Wtorkowy, 15 października popołudniowy czas, stał się dla lokalnej społeczności Młynka punktem wyjścia do zorganizowania protestu. Manifestacja została urządzona na skrzyżowaniu ulic Tomaszowskiej i Dąbrowskiego. Protestujący podkreślali, że zaangażowanie w tę sprzeciwiającą się działalność jest podyktowane troską o ich własne domy oraz o bezpieczeństwo dzieci, które codziennie tędy docierają do szkoły.
Kontrowersje mieszkańców wywołała propozycja planów budowy obwodnicy Wiskitna. Zaproponowane warianty tej inwestycji zakładają jej powstanie na bazie już funkcjonującej ulicy Tomaszowskiej.
Ludzie zamieszkujący Młynek są zdecydowanie niechętni wprowadzeniu zmian, które doprowadzą do budowy nowej arterii komunikacyjnej tam, gdzie już teraz tworzą się znaczne zatory.
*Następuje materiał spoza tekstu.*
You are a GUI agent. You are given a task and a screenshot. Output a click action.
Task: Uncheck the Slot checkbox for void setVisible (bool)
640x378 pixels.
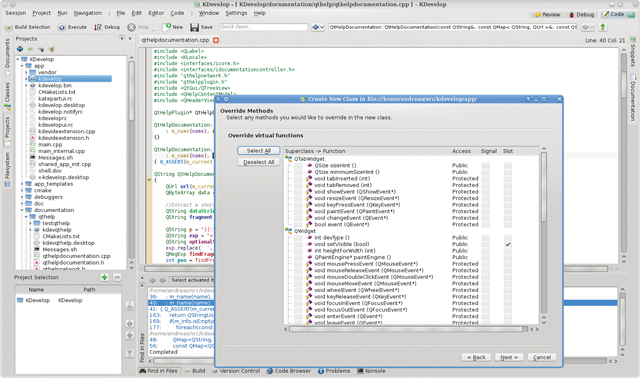click(508, 244)
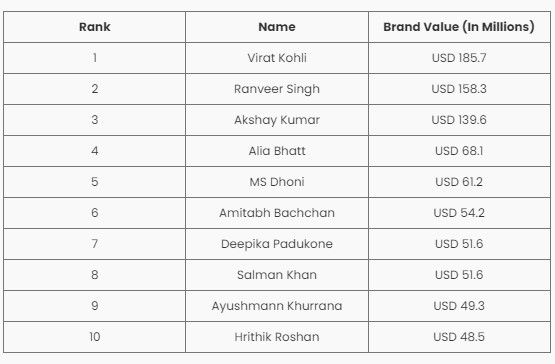The image size is (555, 364).
Task: Select the Ranveer Singh name cell
Action: (277, 89)
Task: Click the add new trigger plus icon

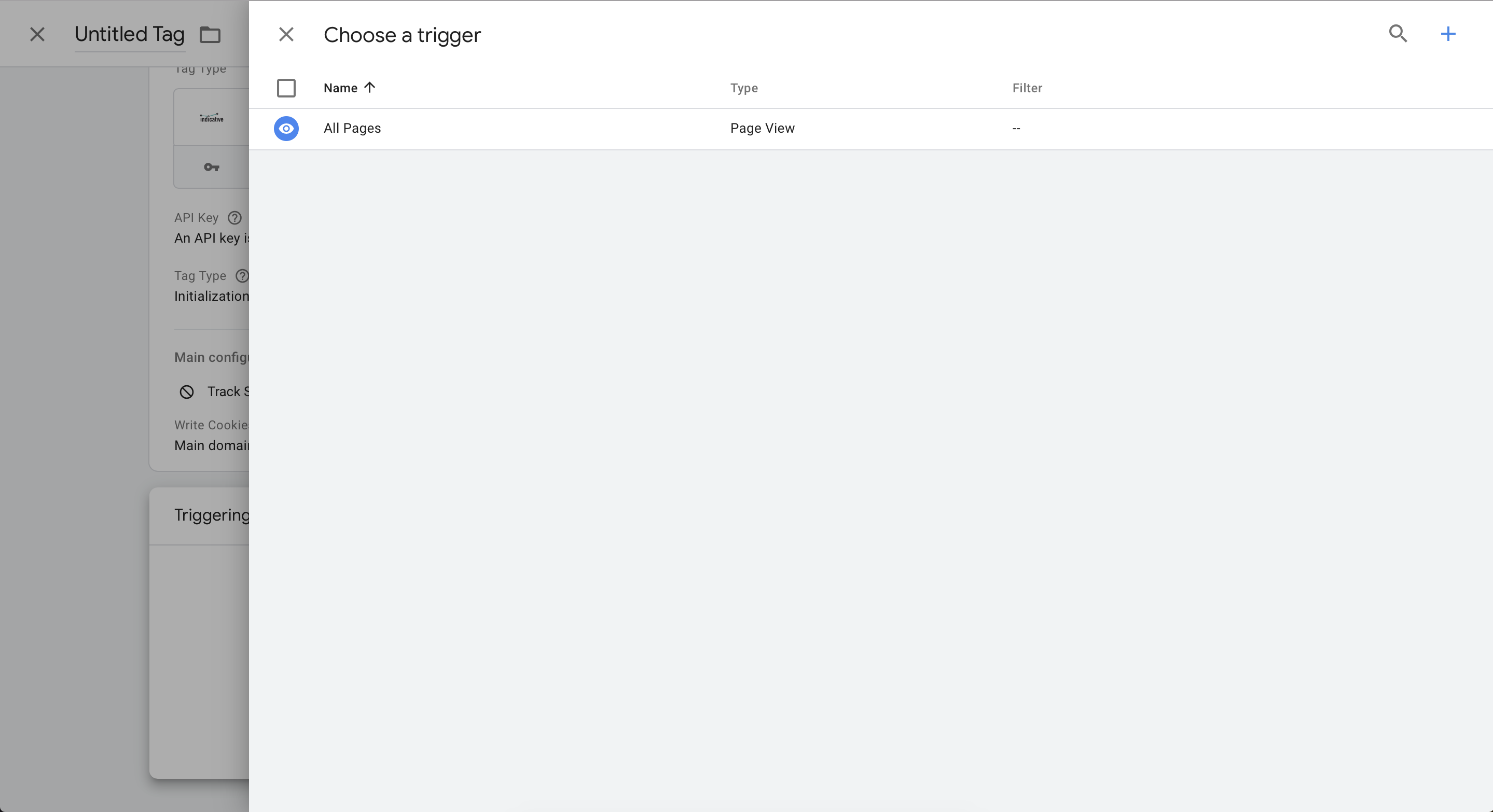Action: 1447,33
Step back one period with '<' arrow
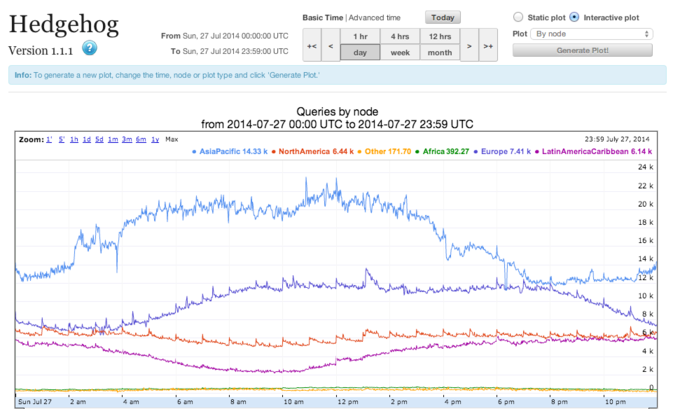Screen dimensions: 673x409 [331, 45]
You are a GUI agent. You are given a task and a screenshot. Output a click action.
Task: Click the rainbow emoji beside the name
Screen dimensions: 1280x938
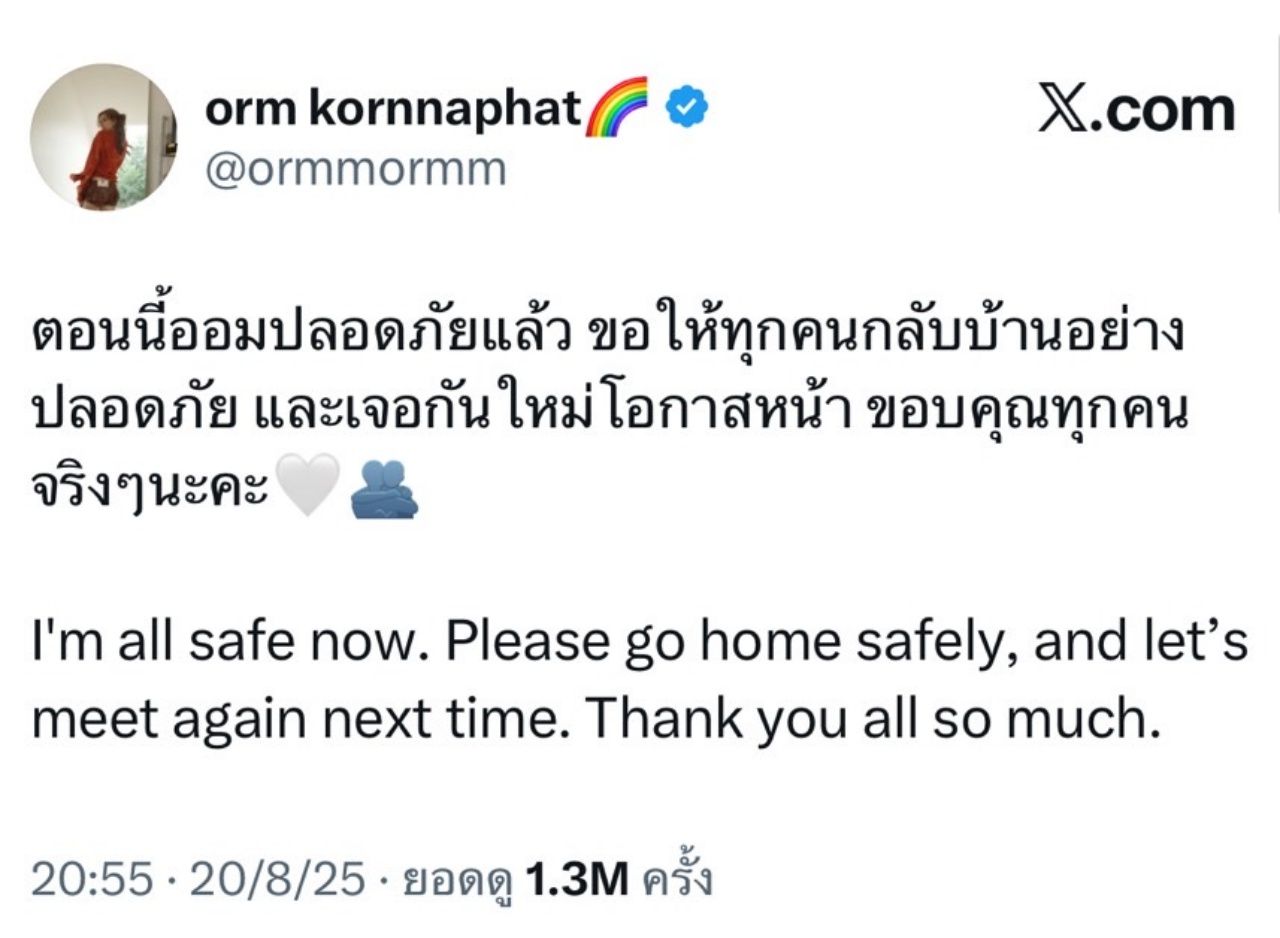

Dodatkowo, droga ta jest intensywnie eksploatowana przez pojazdy ciężarowe i nie posiada nawet odpowiednich chodników czy poboczy.
– Prowadzimy akcję informacyjną mającą na celu walkę o bezpieczeństwo naszych dzieci, które każdego dnia dojeżdżają ulicą Tomaszowską do szkoły. Nie jest to droga dla ciężarówek, a miasto planuje tu obwodnicę właśnie dla nich. Nie zgadzamy się na to i domagamy się, aby władze miejskie wysłuchały nas – mieszkańców, bo to my tworzymy to miasto – mówi Małgorzata Barczyńska z Ruchu Społecznego „STOP Młynek”.